THE WINNER IS MAMBI!


----------



## Mambi (May 5, 2020)

<_the air shimmers slightly as a hole opens in space and the smiling black cat emerges, eyes glowing. He observes his opponent carefully taking stock of the apparent weapons strapped to the coyote as he plans his first move> 
_
Good luck, sunshine! <_the cat bows over his tail in respect_> I think we should start with THIS! <_as the coyote ready herself, a small hole appears in front of the cat. He reaches in and his arm disappears, just as you feel a pressure along your back. You turn  suddenly to see a small hole behind you and the limp broken bowstring hanging from your bow, the cat's claws pulling back in his retracting paw as the holes close and the cat laughs loudly> _Hope you have a spare!!!

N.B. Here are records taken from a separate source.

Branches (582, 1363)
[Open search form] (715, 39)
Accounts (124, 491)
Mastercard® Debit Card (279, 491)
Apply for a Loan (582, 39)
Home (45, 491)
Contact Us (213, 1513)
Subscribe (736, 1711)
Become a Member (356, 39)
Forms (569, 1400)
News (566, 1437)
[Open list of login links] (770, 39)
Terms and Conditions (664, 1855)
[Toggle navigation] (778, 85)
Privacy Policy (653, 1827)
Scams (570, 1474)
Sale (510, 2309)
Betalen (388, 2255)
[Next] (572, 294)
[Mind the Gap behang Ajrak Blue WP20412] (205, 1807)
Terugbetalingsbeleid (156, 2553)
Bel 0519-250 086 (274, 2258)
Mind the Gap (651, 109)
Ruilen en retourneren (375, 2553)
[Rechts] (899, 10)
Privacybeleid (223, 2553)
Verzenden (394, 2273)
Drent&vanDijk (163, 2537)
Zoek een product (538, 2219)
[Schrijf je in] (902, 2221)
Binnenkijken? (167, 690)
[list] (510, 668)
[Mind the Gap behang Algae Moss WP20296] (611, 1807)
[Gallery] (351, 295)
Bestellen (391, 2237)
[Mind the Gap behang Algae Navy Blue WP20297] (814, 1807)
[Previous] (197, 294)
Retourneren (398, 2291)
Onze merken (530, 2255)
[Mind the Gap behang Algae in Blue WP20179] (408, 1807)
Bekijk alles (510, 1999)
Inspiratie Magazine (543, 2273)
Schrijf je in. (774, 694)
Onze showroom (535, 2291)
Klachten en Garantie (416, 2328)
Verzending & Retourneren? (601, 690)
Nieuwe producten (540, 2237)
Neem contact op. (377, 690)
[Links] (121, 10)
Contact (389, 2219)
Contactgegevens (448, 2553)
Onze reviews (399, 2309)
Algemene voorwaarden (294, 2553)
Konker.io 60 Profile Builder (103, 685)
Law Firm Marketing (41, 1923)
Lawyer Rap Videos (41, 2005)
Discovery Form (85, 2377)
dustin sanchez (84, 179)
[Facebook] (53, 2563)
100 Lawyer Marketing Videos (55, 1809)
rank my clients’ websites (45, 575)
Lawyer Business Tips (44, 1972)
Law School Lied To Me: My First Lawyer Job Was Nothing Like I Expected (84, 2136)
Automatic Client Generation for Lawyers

<_he suddenly launches himself directly away from the coyote, and at the last second opens a portal and dives in. Instantly he comes crashing down on the coyote from above, knocking her over before she can react but otherwise not harming her at all. He giggles and rolls to the side, then flips to his feet with an uproarious laugh, his claws fully extended as he waves his arched back playfully...his glowing eyes never leaving the coyote as she picks herself up and gathers herself.>
_
This is great! You're going to be a fun play toy!!! <_giggles maniacally_>


----------



## CedarCollie (May 5, 2020)

Myra rolled her eyes at this. "So immature." She brought out her blades and charged at the cat. A play toy? No, she wasn't going let some cat of mischief stop her. No, a broken bow meant nothing. With the bow broken, she essentially had a string on a stick, but she knew a good use for this. For the meantime, she swung her blades at the cat, moving in carefully planned hits, not one was untargeted.


----------



## Mambi (May 5, 2020)

<_the cat laughs at the swings of the blades, to him they appear as if in slow motion. While difficult, he dives between them carefully, ducks low as a horizontal swing passes over him, then jumps in a back flip, his tail slapping the coyote's helmet visor as his back claws scrape the steel with a loud squeal. He lands on his feet and immediately rolls away laughing as she re-steadies herself> _That's the problem with armour...slows you down just _thaaaaat_ much!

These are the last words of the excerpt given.